Savage 10ML-II, the Recoil-less Muzzleloader

By Randy Wakeman

Savage 10MLBSS-II
Illustration courtesy of Savage Arms

What is rarely discussed is that the Savage 10ML-II is easily the softest shooting muzzleloader on the market today. There are several loads, easily found, that offer 90% of the range, 100% of the lethality, yet only 50% of the recoil of "full power" hunting loads. Several Savage loads offer better performance than blackpowder, Pyrodex, or Triple Se7en loads with far less recoil.

There are several basic reasons for this beyond the classic stock design of the Savage 10ML-II that itself is a relatively low-recoiling stock. Powder weight is a component of recoil. Where you would need 100, 120, or more grains of actual blackpowder by weight, the use of higher-energy content propellants such as Accurate Arms 5744 give you the same (or better) performance using 60-70% less powder.

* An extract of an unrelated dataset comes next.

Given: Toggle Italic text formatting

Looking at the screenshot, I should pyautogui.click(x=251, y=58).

The basic physics of free recoil apply. Adding weight to a rifle decreases recoil at about a 1:1 ratio. Add 10% weight to a muzzleloader, the recoil is reduced by about 10%.

However, if you reduce muzzle velocity, the recoil is about a 2:1 ratio. Dropping muzzle velocity by 10% nets you a 20% reduction in recoil. The same is true for our payload. If we reduce projectile weight (sabot, bullet) by 10%, we also reduce recoil by 20%.

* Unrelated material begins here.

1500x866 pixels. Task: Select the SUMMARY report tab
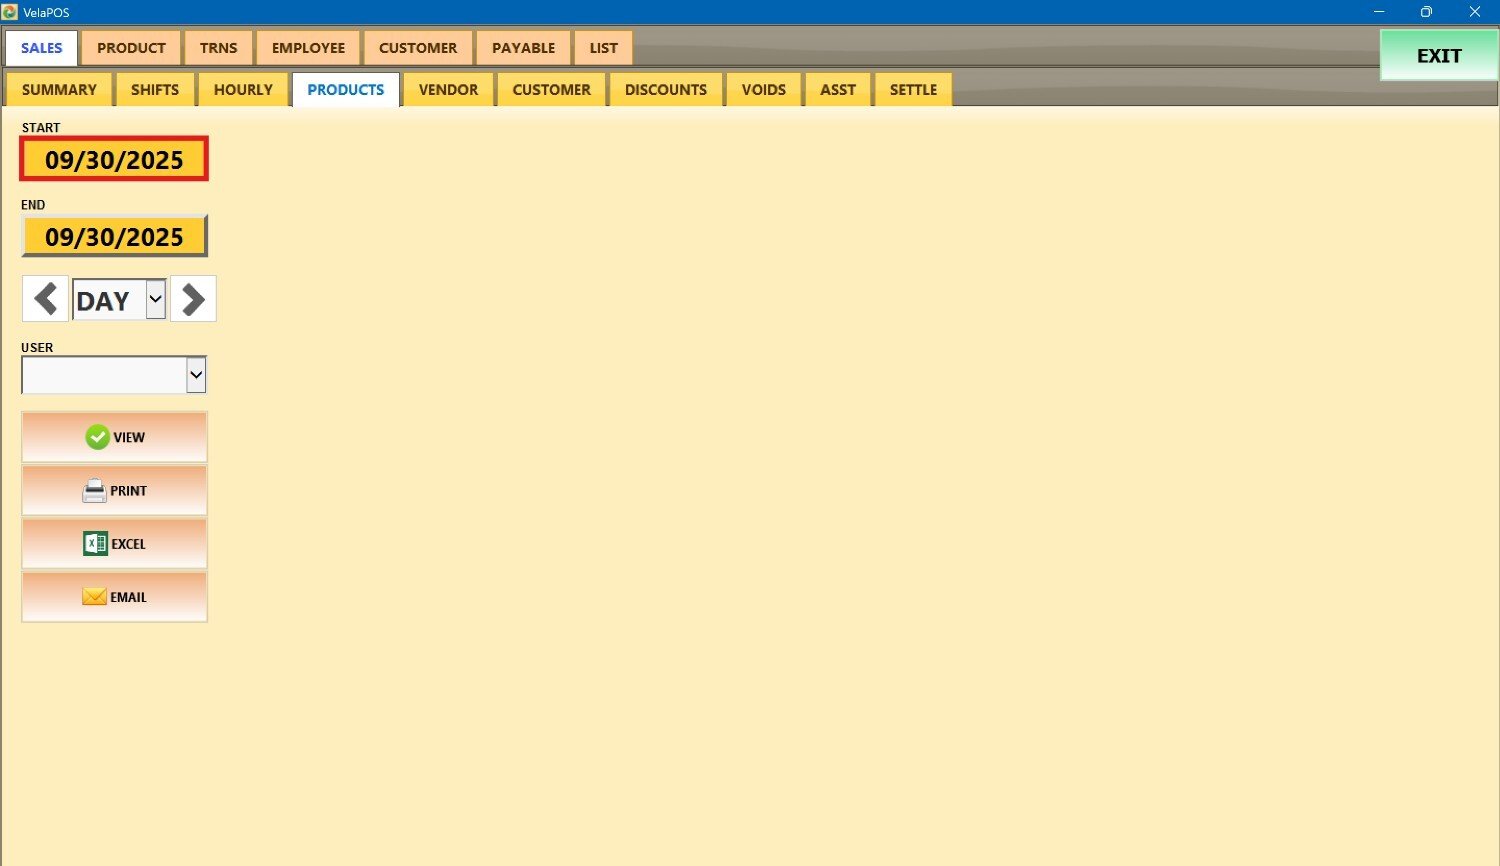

Keeping the same velocity, all else being equal-going from a 300 grain bullet to a 250 grain bullet means about a 16.5% decrease in payload which translates to a roughly 1/3 less recoil.

One proven effective combination (a pet load of Jon Gillen) is using the .45 x .50 short, black MMP sabot with the Barnes XPB 225 grain .451 pistol bullet-Barnes #45120. The bullet is essentially a 225 grain MZ-Expander. Here, the excellent penetration of the Barnes all-copper bullet and 100% weight retention potential is well exploited, the 25% weight reduction gives you a 50% reduction in free recoil vs. a 300 grain bullet.

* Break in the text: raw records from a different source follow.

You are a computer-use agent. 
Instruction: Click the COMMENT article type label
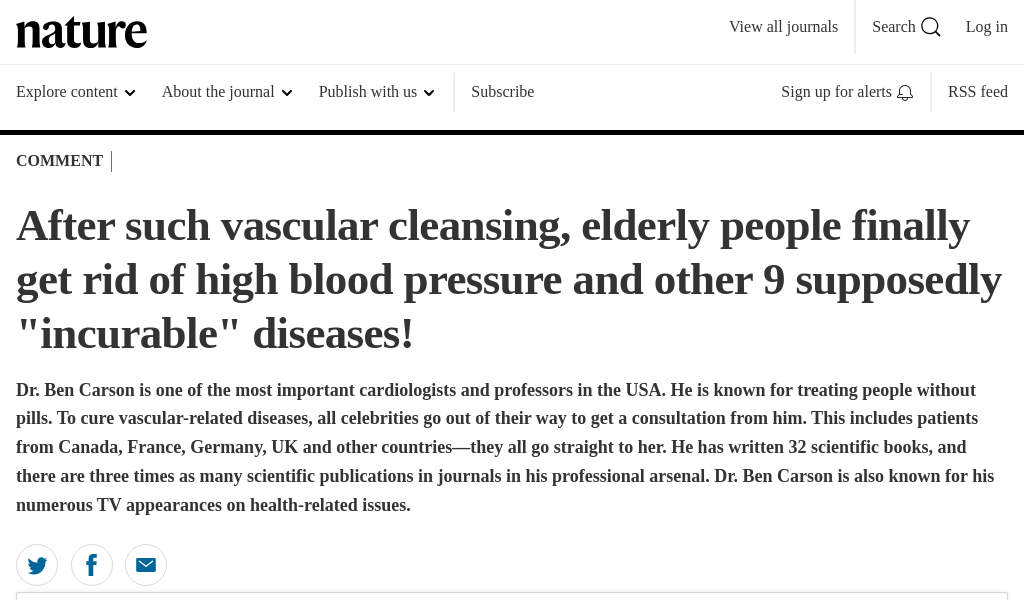coord(59,161)
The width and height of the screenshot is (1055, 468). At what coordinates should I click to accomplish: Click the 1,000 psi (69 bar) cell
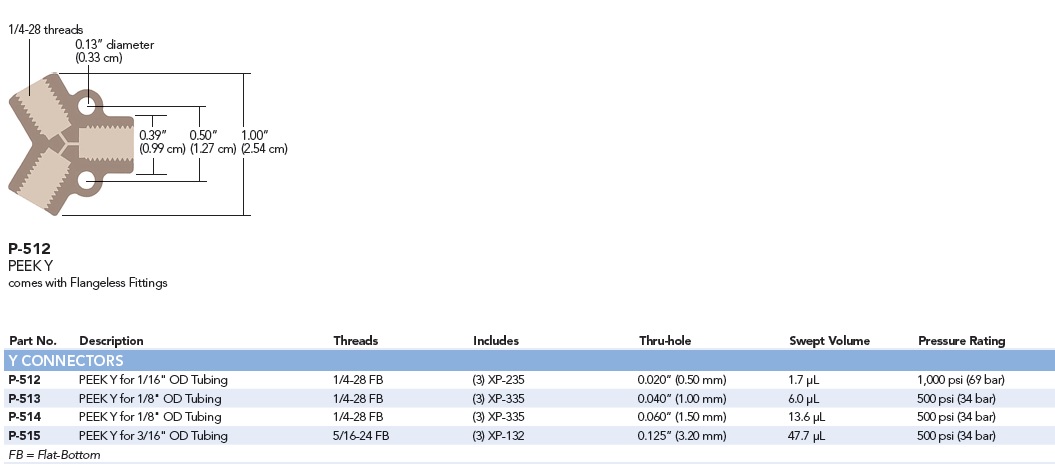click(x=961, y=380)
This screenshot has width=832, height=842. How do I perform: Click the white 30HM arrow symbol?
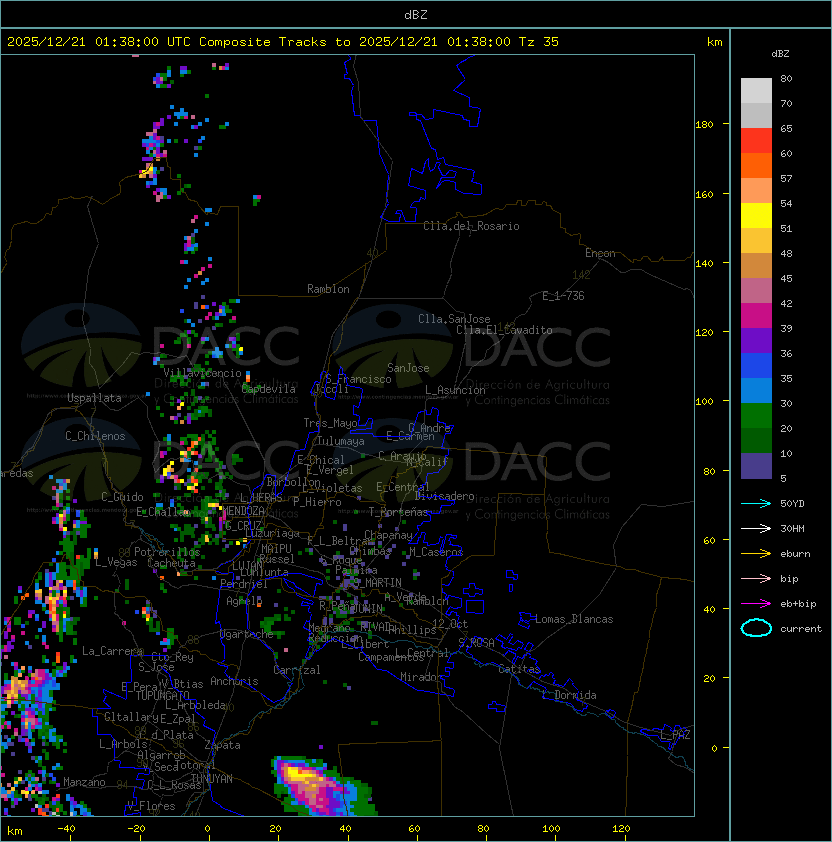click(x=756, y=528)
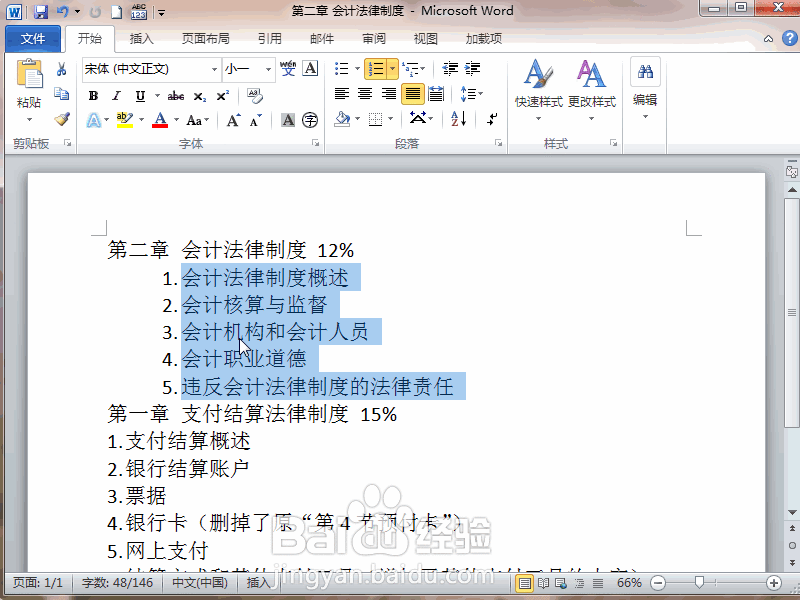
Task: Open the font size dropdown showing 小一
Action: pyautogui.click(x=266, y=69)
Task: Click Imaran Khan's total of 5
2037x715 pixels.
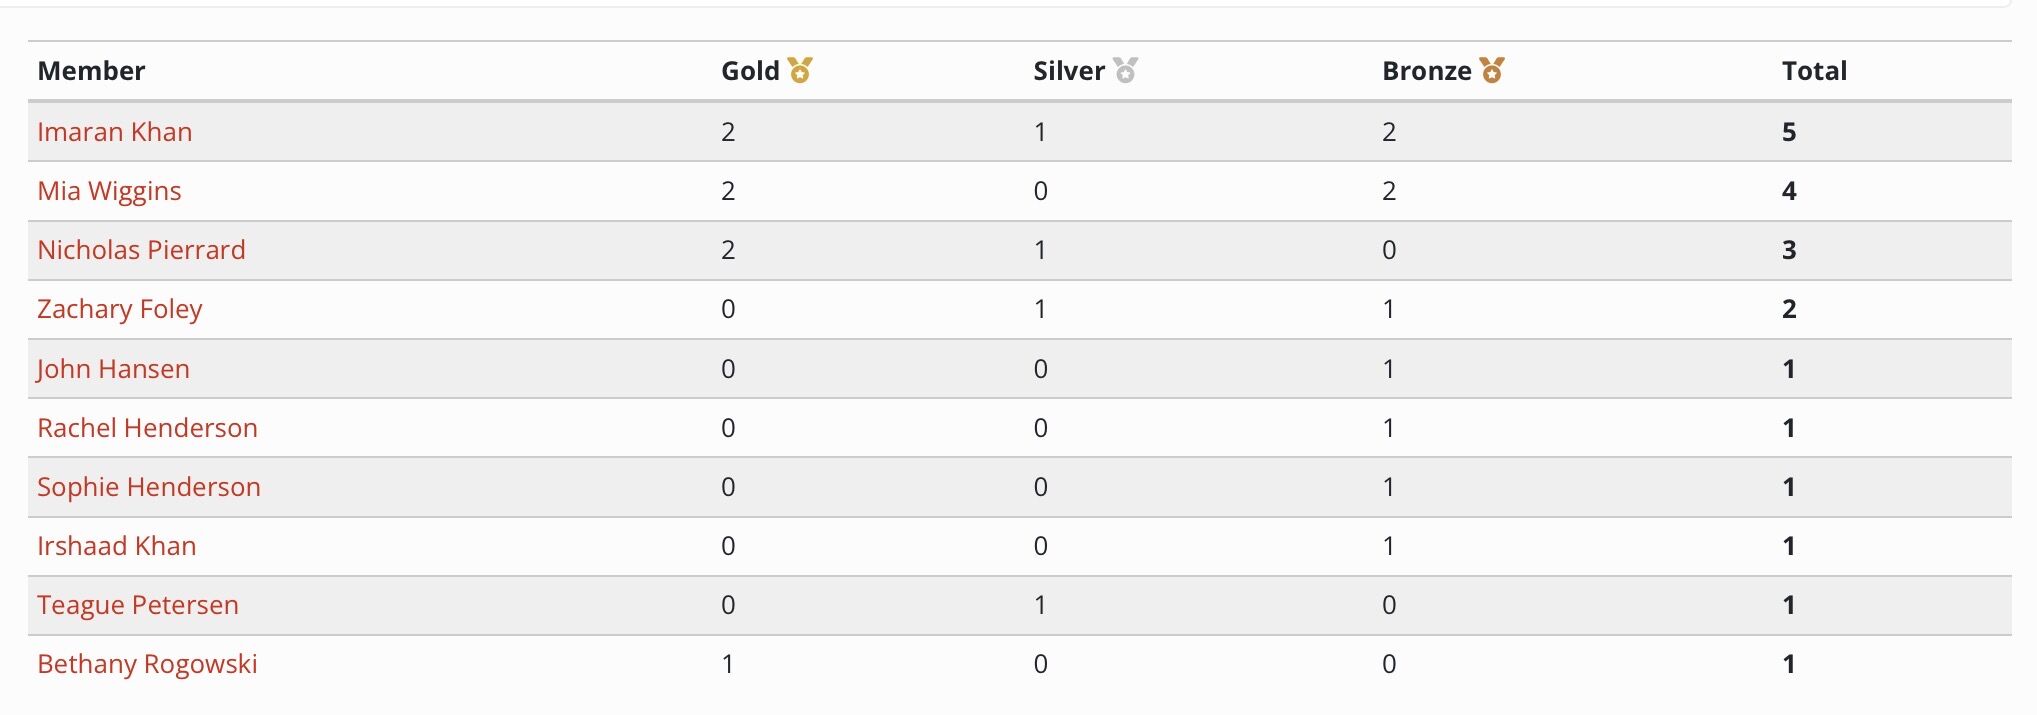Action: click(1789, 132)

But, there is more. Using 44 grains of Accurate Arms 5744 with this bullet-sabot combination nets you a muzzle velocity in the 2150 fps range. Quite substantial, but a load that has over 10% less free recoil than using N110 powder, a higher velocity powder.

This combination nets you a better than 55% reduction in free recoil from a "full-powered" 300 grain load. Yet, this is a 185 yard 6 in. kill zone "Point Blank Range" load. It retains one half ton of energy at 160 yards, and is more than sufficient for all hooved North American game at that range.

Use of a 250 grain Hornady .452 XTP (standard, not 'Mag') bullet and the same MMP short black sabot is also a well-proven load. In fact, it wasn't all that long ago that just 35 grains of Accurate Arms 5744 was considered a "preferred load," and took a goodly number of whitetails. As you can imagine, this is an extremely soft-shooting load as well. As testimony to the effectiveness of 35 grains of Accurate Arms 5744, muzzleloading legend Gary B. 'Doc" White hunted South Africa with his own customized, smokeless muzzleloader and 35 grains of 5744 is what he used, with great success.

Whether 44 gr. 5744 with a 225 gr. Barnes XPB, a 250 gr. Hornady XTP (my 78 year old father took a doe at 225 yards with this XTP load out of a Savage 10ML-II; both a pass-thru and a clean one shot kill), or lower charges of 5744 such as the 35 grain load cited above; you have supremely effective yet very soft-shooting loads that make muzzleloading more fun for most everyone, saving wear and tear on scopes and shoulders alike. They are ideal for those who would rather just go hunting, rather than hunting for a load.

Accurate Arms 5744 is the ideal powder for managed recoil loads, as it is the most easily ignitable powder under harsh conditions for the Savage, with good availability. 5744 does well with the lighter bullets, such as the 225 gr. Barnes XPB, where other powders are not quite as flexible. In any case, these are excellent loads that have produced MOA accuracy. They are ideal for the ladies, young men, or anyone who would rather get their kicks from enjoying the outdoors and not from their rifles.